Children's Chores - Gayner style

I have had several conversations with other moms at various times and places regarding the role of chores in their families lives - conversations that have involved how old, what chores, and how much (me doing at least as much asking as answering!). One thing I've realized is that there are as many ways to tackle family chores as there are families. Here's how we do it:
  • I have a list of several daily chores for each child posted in the kitchen. Each child is responsible to make sure each thing is done after breakfast, before they run off to play or do other things for the day. If I find them at other things, I ask, "Are you finished your chores?" and am greeted with a "Yes, Mom" or "Oh, I forgot about...!" Honestly, they are not excellent about remembering all their chores, but for me, it's been more about creating an expectation of what they are meant to do. I'm trusting that, in time, the self-discipline will come.
  • Some of the daily chores we include are emptying the dishwasher (7 year old with 2 year old), feeding the dog and picking up his deposits in the yard (5 year old), running the sweeper (9 year old) and putting away any books that had been left out (4 year old). That's in addition to making beds, putting away any folded laundry, and brushing teeth.
  • When I make the lists, I go over them with each child so they fully understand the expectation. That way, it saves on the fight in the morning of how to do it and how they thought it was someone else's job. It's all there in black and white for them to consult, not down to my whim of what needs doing, which can change each day. Though I will ask a child to occasionally help me out with something that's not on the list if they finish their chores early, that's not a standard thing and I am diligent to express my thanks for going above and beyond. They need to know they are appreciated.
  • While they do their chores, I do mine. I take care of the stuff like the big vacuuming, a full cleaning of the bathrooms, a full cleaning of the kitchen, dusting and paperwork - one each weekday. That way, the stuff that I really want done a certain way gets done and they see that Mom has her work to do, just like them.
  • On Saturday, we do what has come to be known as "Cup Chores". Basically, I've written a bunch of chores on slips of paper, things like brush the dog, organize a dresser drawer, or wipe the baseboards in one room. Each kid pulls a different chore from the cup and does it. When the cup is empty, the kids are done. The older girls don't need much instruction on most of them, but I'll occasionally work with Noah on a job if he doesn't have much experience with it. Ellie tends to assist one of her sisters or plays with Dan and keeps him out of the way. This has been great for us - the kids love it and we don't have the "I always do this chore!" problem. It also gives them experience doing/learning different responsibilities.
  • We've made the decision not to pay our kids for their chores. There are several reasons behind this: we want them to learn to serve as an act of love and not for remuneration, they are totally irresponsible with money - we'd likely find it stuffed down heating vents, and I'm not sure we can afford it. My hope is that by the time the kids are able to work for pay (babysitting or yard work, etc), the training they've received at home as far as work ethic will make them in high demand for paying jobs.
So, that's what it looks like for us. It's not perfect, and there were some hiccups when we first started, but overall, it works really well for our family and the stage we're in. No doubt, as they get older and our family grows and changes, we will be looking for new methods to keep things in order.
I'd love to hear what other families do for chores - please share!

3 comments:

Danielle said...

So you, personally, do one "big" chore a day during the week? Including during school? Up until this point I dusted, cleaned floors, and cleaned bathrooms each one day during the week so weekends are "free." I was wondering if it would work during the week when school starts in earnest this fall. I'm glad to hear it's working for you. I find doing just one thing like that a day helps keep the house in pretty good order.

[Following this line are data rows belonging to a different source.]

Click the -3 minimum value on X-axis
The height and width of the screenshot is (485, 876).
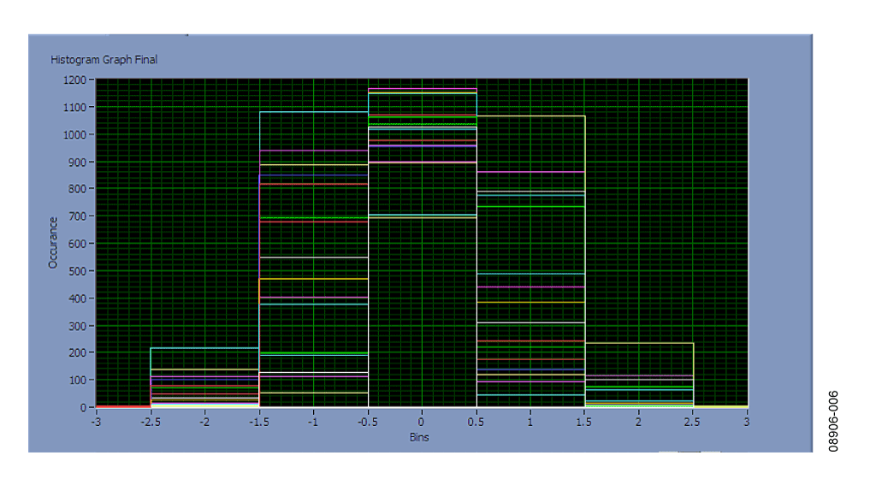pos(96,422)
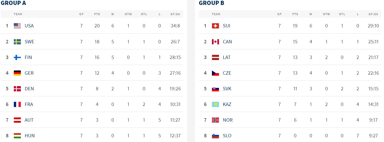Click the Sweden flag icon
Image resolution: width=384 pixels, height=142 pixels.
coord(17,42)
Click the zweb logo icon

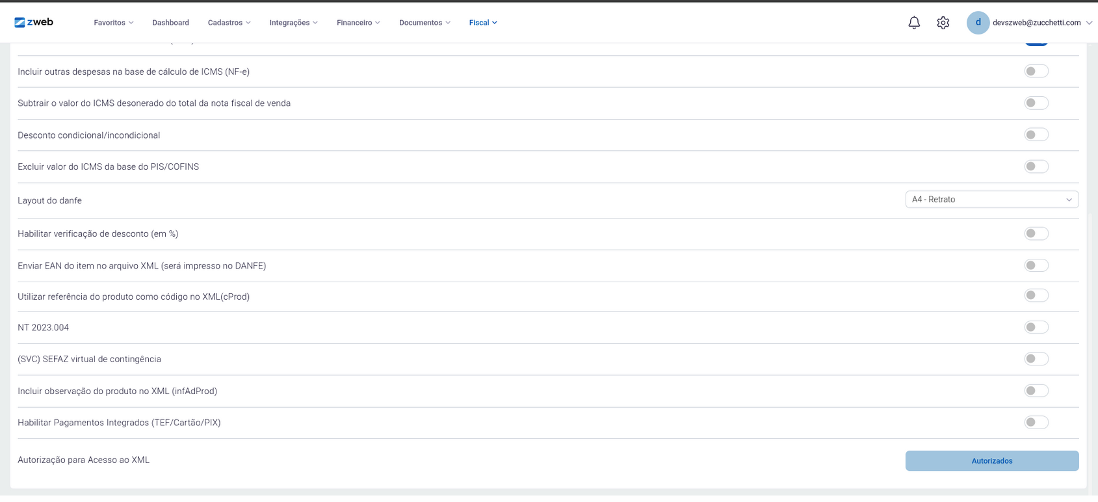point(20,23)
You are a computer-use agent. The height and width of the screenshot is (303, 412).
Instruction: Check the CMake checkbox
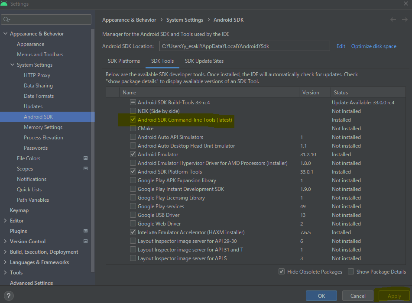(133, 128)
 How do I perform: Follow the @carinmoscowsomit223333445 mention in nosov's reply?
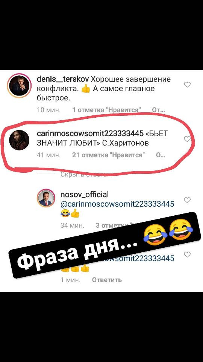pyautogui.click(x=117, y=204)

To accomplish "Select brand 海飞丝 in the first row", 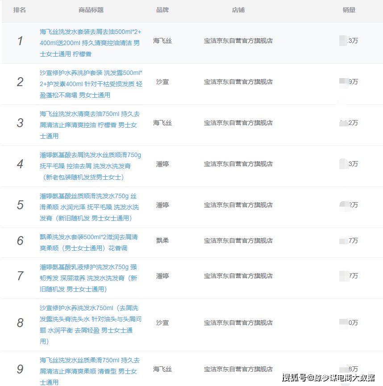I will tap(162, 40).
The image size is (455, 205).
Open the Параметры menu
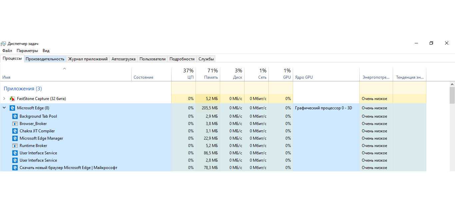(x=27, y=51)
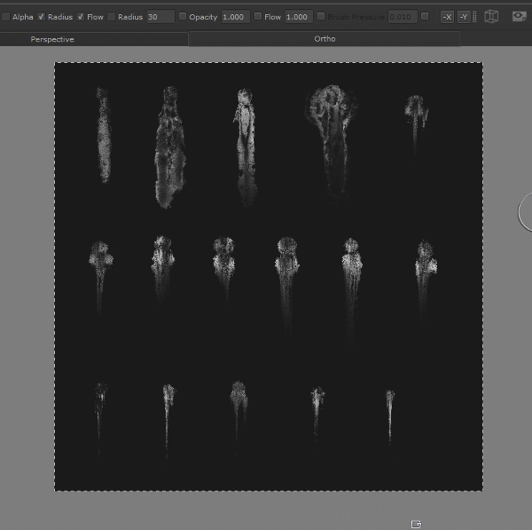The image size is (532, 530).
Task: Toggle the checkbox left of the -X button
Action: (425, 17)
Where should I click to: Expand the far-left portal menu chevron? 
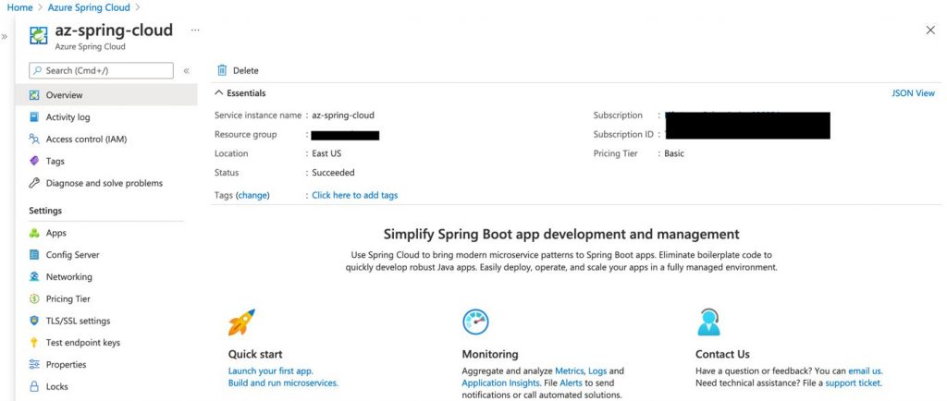5,37
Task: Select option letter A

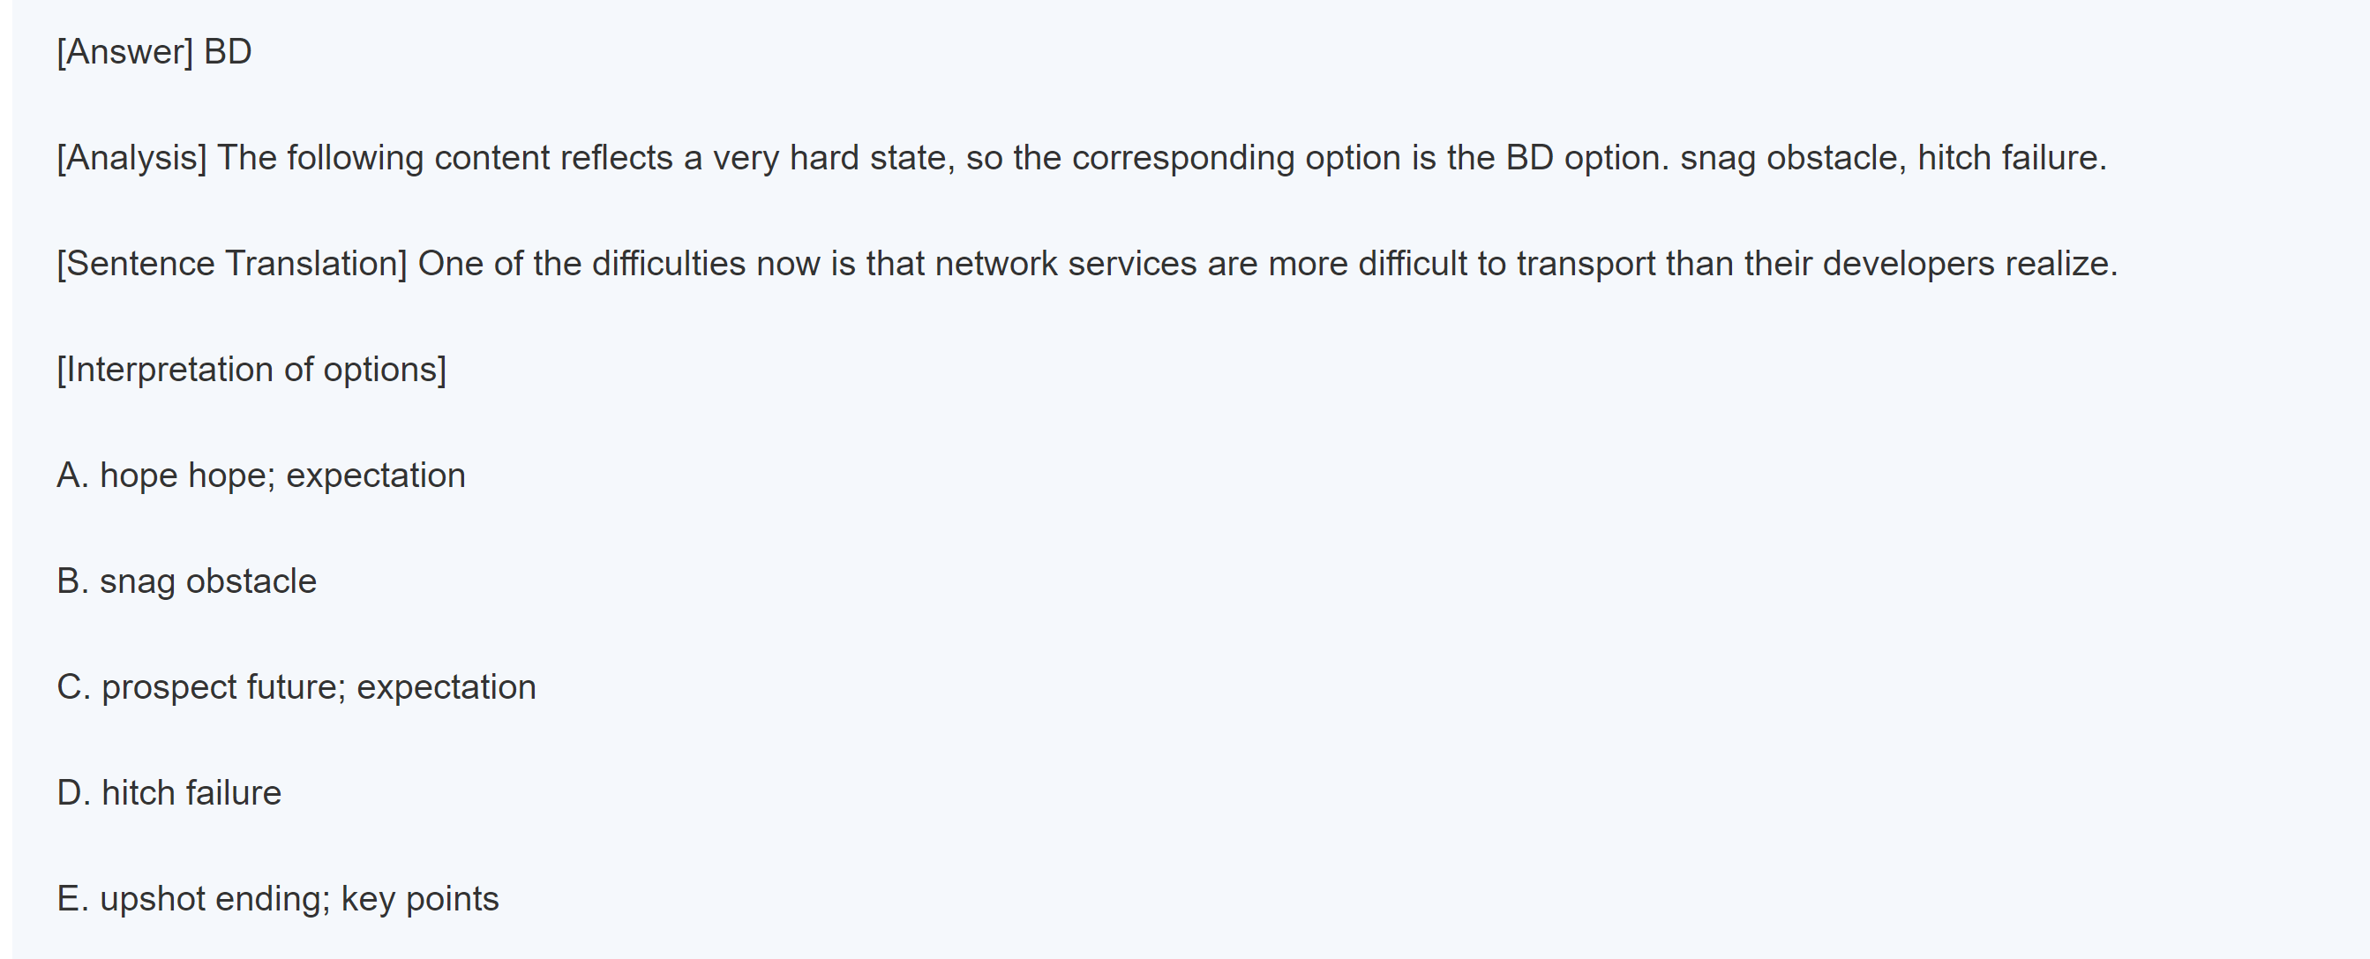Action: (71, 476)
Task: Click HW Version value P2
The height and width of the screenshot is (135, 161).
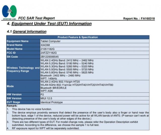Action: [x=42, y=95]
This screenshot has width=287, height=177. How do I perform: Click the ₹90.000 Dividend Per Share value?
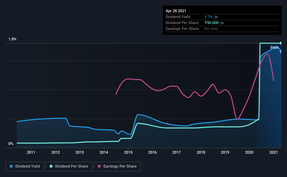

I did do a chore chart for a while, but that's gone by the wayside. Thus far the kids just do chores when I ask them, usually feeding the cat and emptying the dishwasher, sometimes light vacuuming. Straightening up beds and brushing teeth are part of getting ready for the day. I help with the bed because the bunk bed is even hard for me to "make." It's more like just folding up the quilts and they arrange the pillows and massive amount of stuffed animals! :)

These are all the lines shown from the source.